During the Lebanese civil war (1975–90), he refused to take sides, repeating his distaste for violence, while denouncing the atrocities carried out by various Lebanese factions and the excesses of foreign intervention. His mantra was taken through the long war from a saying attributed to Renaissance humanist thinker Erasmus, "to be Guelfe amongst the Gibelins, and Gibelins amongst the Guelfes", entrenched factions in Italy's 13th century civil wars. Amongst the Lebanese leadership, he maintained a close friendship with Raymond Eddé, Kamal Jumblatt, Musa al-Sadr and the successive heads of the Maronite Church.

The assassination of Kamal Jumblatt in 1977 came as a particular shock because of their literary and professional closeness and the particular affinity that had developed through a century and half of close family ties. In 2009, he published a diwan (poetry collection) of hitherto unknown poetry by his grand uncle Tamer, including poems to Nasib Jumblatt, a leader of the Lebanese Mountain in the second half of the 19th century.
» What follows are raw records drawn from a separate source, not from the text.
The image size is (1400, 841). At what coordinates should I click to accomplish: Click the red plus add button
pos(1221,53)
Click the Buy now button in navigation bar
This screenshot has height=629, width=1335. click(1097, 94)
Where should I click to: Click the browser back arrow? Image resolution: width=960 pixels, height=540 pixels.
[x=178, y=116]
He was also dismayed by the kidnapping in Libya soon afterwards of Imam Musa al-Sadr. He had achieved a historic compromise with Sadr, the head of the Lebanese Shi'i community, over a land dispute in Beirut, where the Imam Sadr Center now stands. His office later brought the case against Mu'ammar al-Qaddafi which led to an indictment and arrest warrant against the Libyan dictator and his aides.
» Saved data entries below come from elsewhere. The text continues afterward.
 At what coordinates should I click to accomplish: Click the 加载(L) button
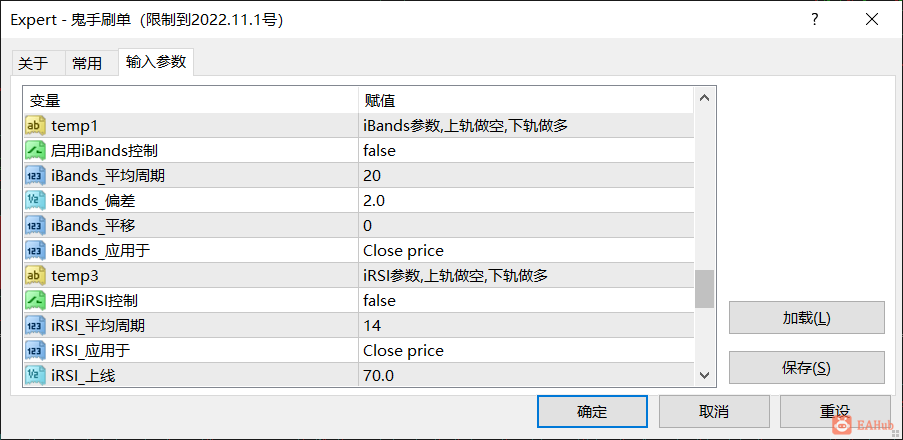pyautogui.click(x=806, y=318)
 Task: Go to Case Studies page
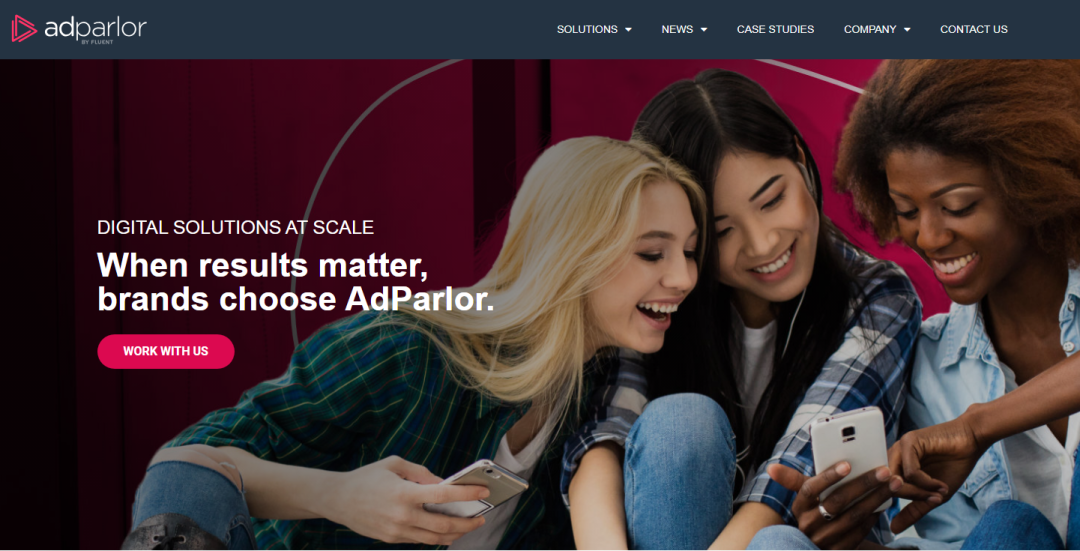[x=776, y=29]
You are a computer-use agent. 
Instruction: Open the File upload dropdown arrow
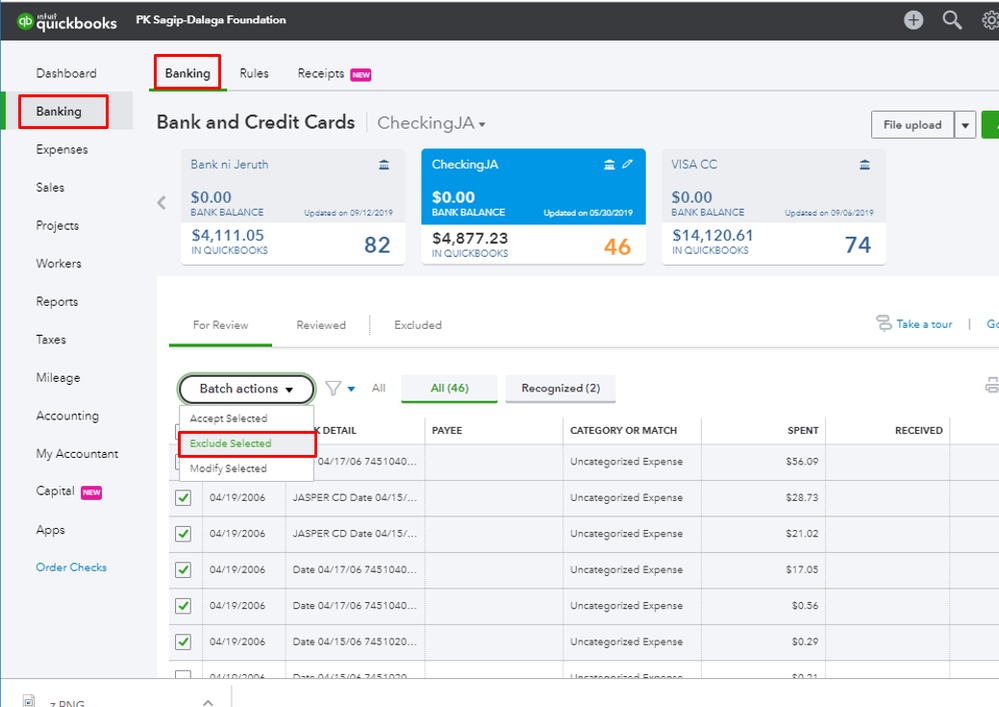coord(965,125)
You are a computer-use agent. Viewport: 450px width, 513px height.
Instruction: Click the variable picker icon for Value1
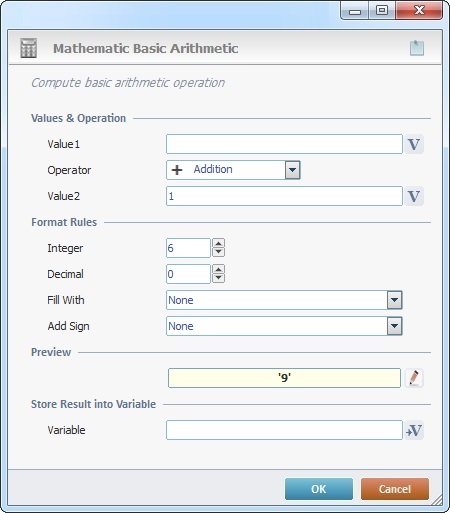[x=414, y=144]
He was a strong opponent of Israel's war on Lebanon in 1982 and provided the constitutional formula that put a definitive end to the attempted legitimization of the Israeli invasion known as "the May 17 Agreement". He was attached to the coming together of the Arab world in what he coined as "white Arabism", which he consistently opposed to the dark military and dictatorial regimes across the Arab world.

==President of the Constitutional Council==

In 1994, he was elected by a large majority in the Lebanese Parliament to sit on the newly established Constitutional Council, then by his peers on the Council as its president. Within two years, the Constitutional Council had become the most respected institution in the country owing to its fiercely independent and principled decisions. He resigned from the Council over unfair tampering with parliamentary elections on April 3, 1997. While he never expressed the full reasons for his resignation to avoid further shocks to the country, he did say in a rare television interview that "the Constitutional Council came to Lebanon 25 years later before its time." His pattern of resigning high government positions earned him a reputation of a statesman who was keener to protect the public position's dignity over earning it in the first place.

==Retirement and legacy==

He developed in his late years his rare literary talents into several books, including a best-selling book on his various political and professional positions entitled Mawaqef-Positions, in Arabic and French, and a reference compendium of some 700 pages on the mark of his father on contemporary Arab poetry, The Poet of the Cedars: a School for National Identity. He also left thousands of pages in legal studies and briefs, and a fully annotated manuscript of Tamer's recovered diwan.

He died in Beirut on 17 April 2010.

==Personal life==

Dedicated to his family's education as his prime concern, he remained extremely private through his career as jurist, man of letters, and politician. During his tenure as the most powerful judge in the country, he refused all invitations to social functions. In 1956, he married Nouhad Diab. They had four children, Manal, Chibli, Raya and Janane, and seven grandchildren.

==Books==
Shibli al-Mallat, Sha'er al-arz, madrasat al-talaqi al-watani (The Poet of the Cedars: a School for National Identity), Joseph Raidi Press, Beirut 1999, in Arabic, with introductions in English and French

Mawaqef-Positions, Dar al-Nahar, Beirut 2005, in Arabic and French

Edited, Tamer Mallat, Majmu'at qasa'ed wa ash'ar (Collection of lost poems), Beirut, private facsimile edition 2009, in Arabic.